Сперва углекопы, прибежавшие из поселка, держались на некотором расстоянии. Их было человек тридцать, они переговаривались, перебрасывались бессвязными и яростными возгласами.
Жена Маэ прибежала первой, наспех прикрыв косынкой растрепанные волосы, держа на руках уснувшую Эстеллу, — теперь она все твердила в лихорадочном возбуждении:
— Никого не впускать и не выпускать! Мы их всех сцапаем!
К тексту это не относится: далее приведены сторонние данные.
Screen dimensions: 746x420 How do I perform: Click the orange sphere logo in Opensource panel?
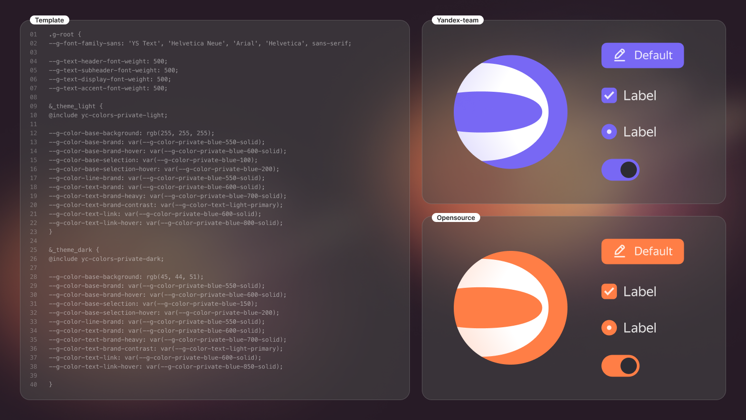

Маэ соглашался с ней. Но тут пришел из Рекильяра конюх Мук. Его схватили, не хотели пропустить. Он отбивался, кричал, что лошадям-то надо задать овса, им дела нет до революции. А кроме того, на конюшне одна лошадь сдохла, и его ждут, чтобы поднять ее наверх. Этьен высвободил старика конюха, и солдаты пропустили его в приемочную, к клети. А через четверть часа, когда постепенно возраставшая толпа забастовщиков стала угрожающей, в нижнем ярусе приемочной распахнулись широкие двери, и из нее вышли люди, которые волокли за собою околевшую лошадь; вытащив жалкую падаль, стянутую веревочной сеткой, они бросили ее во дворе, прямо в лужу, образовавшуюся от растаявшего снега. Углекопы были так потрясены, что и не подумали задержать их, — они вернулись в приемочную и снова забаррикадировали дверь. Все узнали околевшую лошадь и с жалостью смотрели, как она лежит, согнув закостеневшую шею и прижав к боку голову. Послышались голоса:
— Да это Трубач! Право, Трубач!
— Трубач!
Действительно, это был Трубач. Беднягу спустили в шахту, но он так и не мог с этим свыкнуться, всегда был скучный, вялый, работал без всякой охоты и, казалось, тосковал о солнечном свете. Напрасно Боевая, старейшая лошадь в шахте, дружески терлась о него головой, покусывала ему шею, стараясь передать ему частицу своего смирения, пришедшего к ней за десять лет. Ее ласки только усиливали глубокую грусть Трубача, он вздрагивал всем телом, не принимая утешений товарища по несчастью, состарившегося во мраке; и всякий раз, когда они встречались в квершлаге и фыркали, стоя на разъезде, казалось, они жалуются друг другу: старая лошадь — на то, что она не помнит прошлое, а молодая — что не может его забыть. В конюшне они были соседями, стояли рядом у яслей, опустив голову или обдавая друг друга шумным дыханием; они делились своими мечтами о солнечном свете, грезами, в которых им виделись зеленые луга, белые дороги, золотистые лучи, бесконечный простор. А когда Трубач, весь в холодном поту, умирал на соломенной подстилке, Боевая в отчаянии обнюхивала его, и ее короткие пофыркивания похожи были на рыдания. Она чувствовала, как тело Трубача холодеет; шахта отняла у нее последнюю отраду — друга, явившегося с далекой поверхности земли, еще овеянного такими славными запахами, напоминавшими старой лошади о невозвратной молодости и вольном воздухе. Заметив, что Трубач не движется, бедняга заржала от страха и сорвалась с привязи.